Mixed Reality or Spatial Computing

Louis Rosenberg, PhD
Predict
Published in
10 min readFeb 16, 2024

The Language of Immersive Media — Past and Present

Virtual Reality as depicted by NASA (circa 1992)

Journalists keep asking me the same question these days: What’s the difference between Spatial Computing and Mixed Reality? As soon as I answer, it triggers even more questions about the language of immersive media and the various phrases in use today. To reduce confusion, I believe it’s helpful to review the history and perceptual meaning of core language.

Personally, I like Apple’s use of the phrase spatial computing and agree the Vision Pro is a spatial computer. Still, this has added to the confusion. After all, just about everyone calls the Vision Pro a 𝘮𝘪𝘹𝘦𝘥 𝘳𝘦𝘢𝘭𝘪𝘵𝘺 𝘩𝘦𝘢𝘥𝘴𝘦𝘵 except for Apple. Also, developers are not allowed to describe Vision Pro apps as enabling virtual reality, mixed reality, or augmented reality.
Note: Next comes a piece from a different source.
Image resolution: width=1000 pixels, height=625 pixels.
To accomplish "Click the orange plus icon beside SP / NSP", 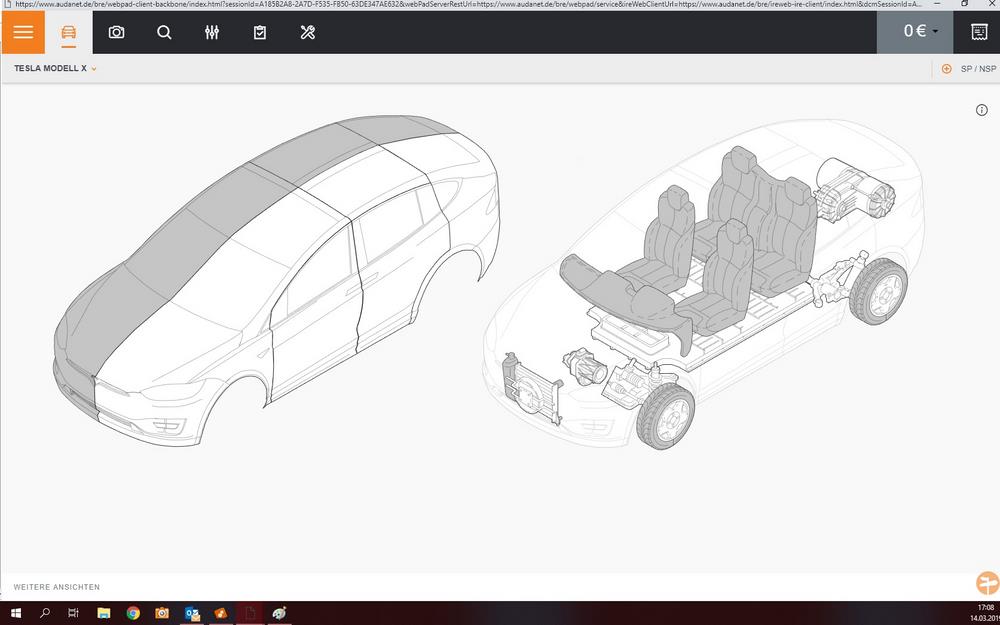I will (x=946, y=69).
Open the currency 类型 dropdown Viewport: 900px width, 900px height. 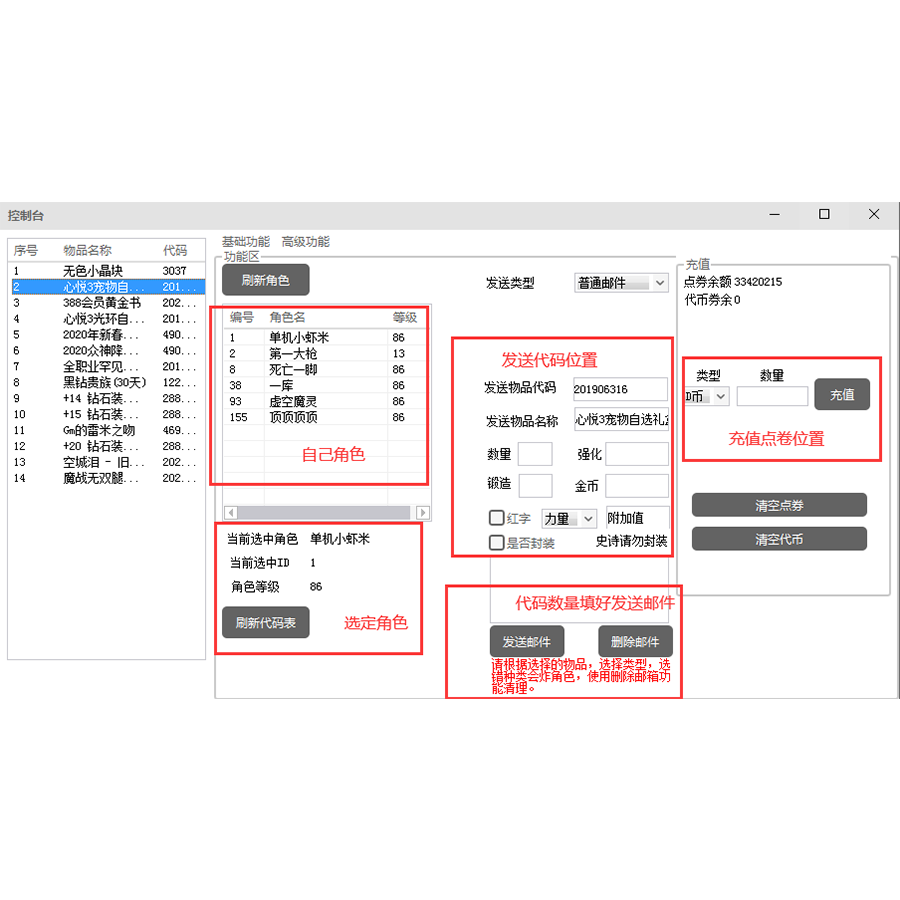point(705,396)
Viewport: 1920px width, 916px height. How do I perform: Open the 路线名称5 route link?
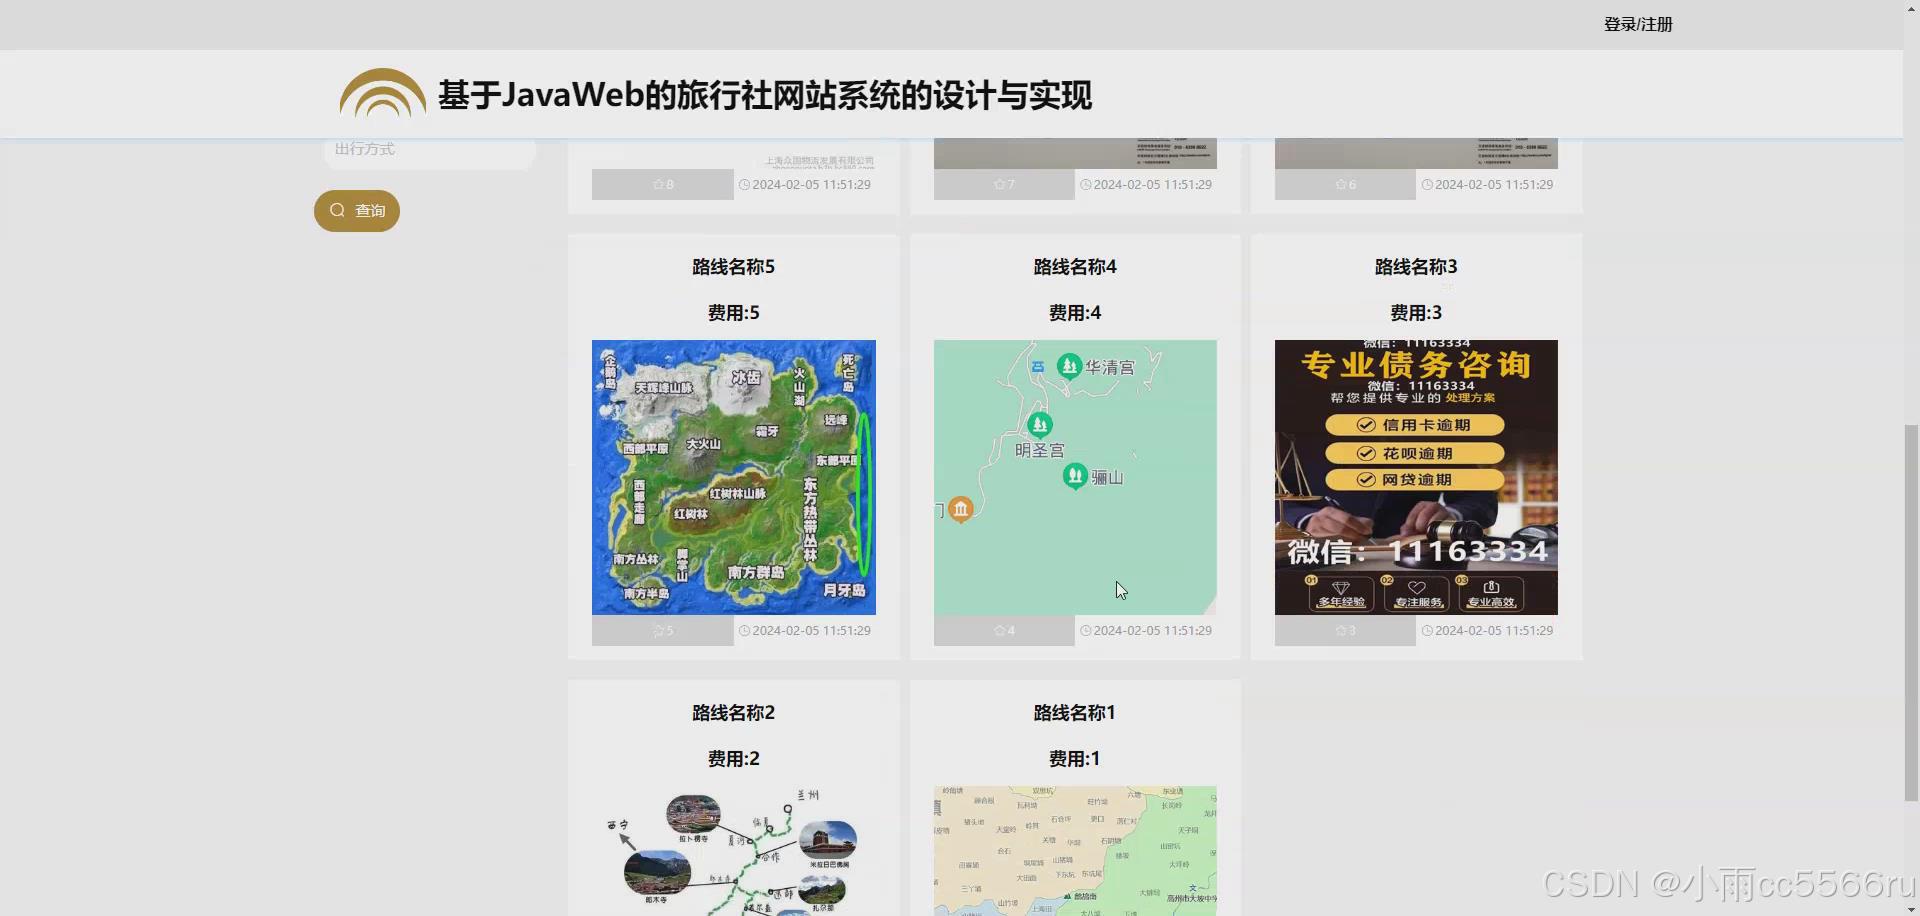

I appreciate the marketing reasons for this, and suspect these language restrictions will fade over time — but it seems like overkill for Apple to ban certain words.

Maybe I’m just nostalgic, but when I first started working in the field, the phrase virtual reality was only a few years old and was already generating major excitement. I was a young researcher conducting VR experiments at NASA and the photo above was a poster in the lab where I was working. To me, it was a deeply inspiring image, capturing the full promise of the field.

Even more important, the human experience depicted in that NASA photo has been called virtual reality for almost 40 years. If you are a developer for the Vision Pro and you create a fully simulated immersive experience, is it really a sin to describe it as virtual reality? After all, the VR headset shown above is now in the Smithsonian. This is our history and culture.

Of course, the Vision Pro is far more sophisticated than the NASA headset above, not just because of its amazing fidelity but because it adds entirely new capabilities. The most significant capability is the power of the Vision Pro to seamlessly combine the real world with spatially projected virtual content to create a single unified experience — a single perceptual reality. This is called augmented reality or mixed reality depending on the capabilities and both phrases have a long history in academia and industry.

So, what’s the difference between AR and MR?

This is probably the most misunderstood issue in the world of immersive media, so it’s worth taking a trip back in time to explain how today’s divide came to be. In the early days, only one phrase was needed, Augmented Reality, but its definition was diluted in the 2010’s as marketeers pushed simpler and simpler systems under that banner. I suspect the pendulum will swing back in the future, but for now both phrases are helpful. To appreciate why, we need to dig into the perceptual requirements for augmenting a user’s reality in a convincing and authentic way.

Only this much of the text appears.